The European Commission’s state aid rules for the Clean Industrial Deal aim to stoke demand for clean-tech products and ease investments from “risk averse” pension funds, according to a draft obtained by POLITICO.
The document is due to be published on Feb. 26 as part of the European Union’s Clean Industrial Deal, a wide package of measures to help industry reduce its climate emissions. Executive Vice President Teresa Ribera had been tasked with finding ways to simplify and extend state aid to businesses.
While the Commission is set to cap subsidies for clean-tech manufacturing at €75 million per project, down from €150 million under a current program, it also opened up new options for governments to fund industry decarbonization and renewable energy production.
It also sets a €350 million limit for loans and caps state guarantees at €525 million for clean-tech businesses in some regions, part of a range of measures that also allow governments to pay up to 50 percent of investments in equipment or machinery using hydrogen and 35 percent for equipment to produce renewable energy.
It spoke of the need to incentivize investments in Europe where “considerable funds will need to be mobilised, mainly from private sources.”
“Public support will be necessary to advance decarbonisation efforts,” it said, and the framework intends to provide “a longer planning horizon and businesses with investment predictability and security” and help “the de-risking of investments in portfolios of projects” to encourage more risk-averse pension funds and insurers.

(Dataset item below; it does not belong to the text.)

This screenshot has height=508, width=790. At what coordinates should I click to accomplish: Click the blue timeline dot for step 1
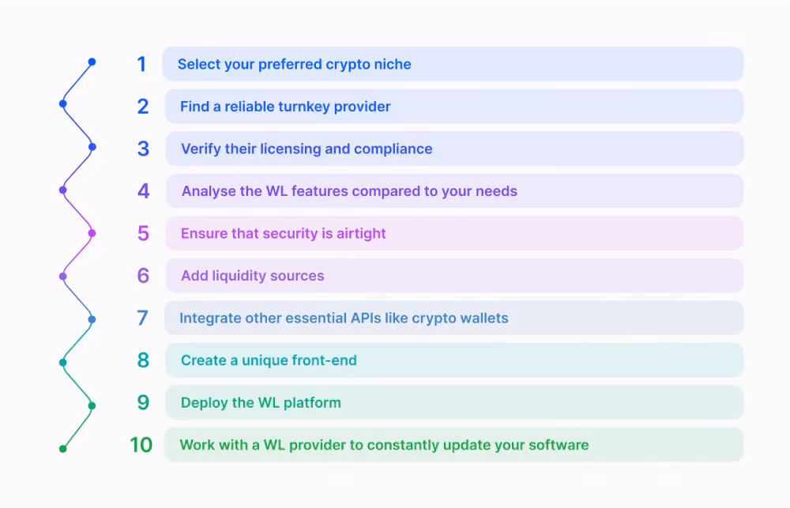point(92,62)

It said governments could also introduce tax incentives to help companies purchase clean-tech assets not necessarily within state aid control — as long as they didn’t favor certain companies.
Separately, the draft shows the Commission trying to funnel more help to smaller companies and disadvantaged regions.
Industry groups were positive about the updates. Stefan Sagebro, from the Confederation of Swedish Enterprise, said the clean-tech thresholds are “not unreasonable” since they are aimed at the “mass production of goods where there is intense competition” and where officials should be “more careful” about providing subsidies.
Vincent van Hoorn, of the lobbying group Cleantech for Europe, said the framework needed to “marry speed and agility to provide much more predictability to clean-tech entrepreneurs.” He was glad to see the Commission recognizing “the unique advantages of fiscally efficient tools such as guarantees.”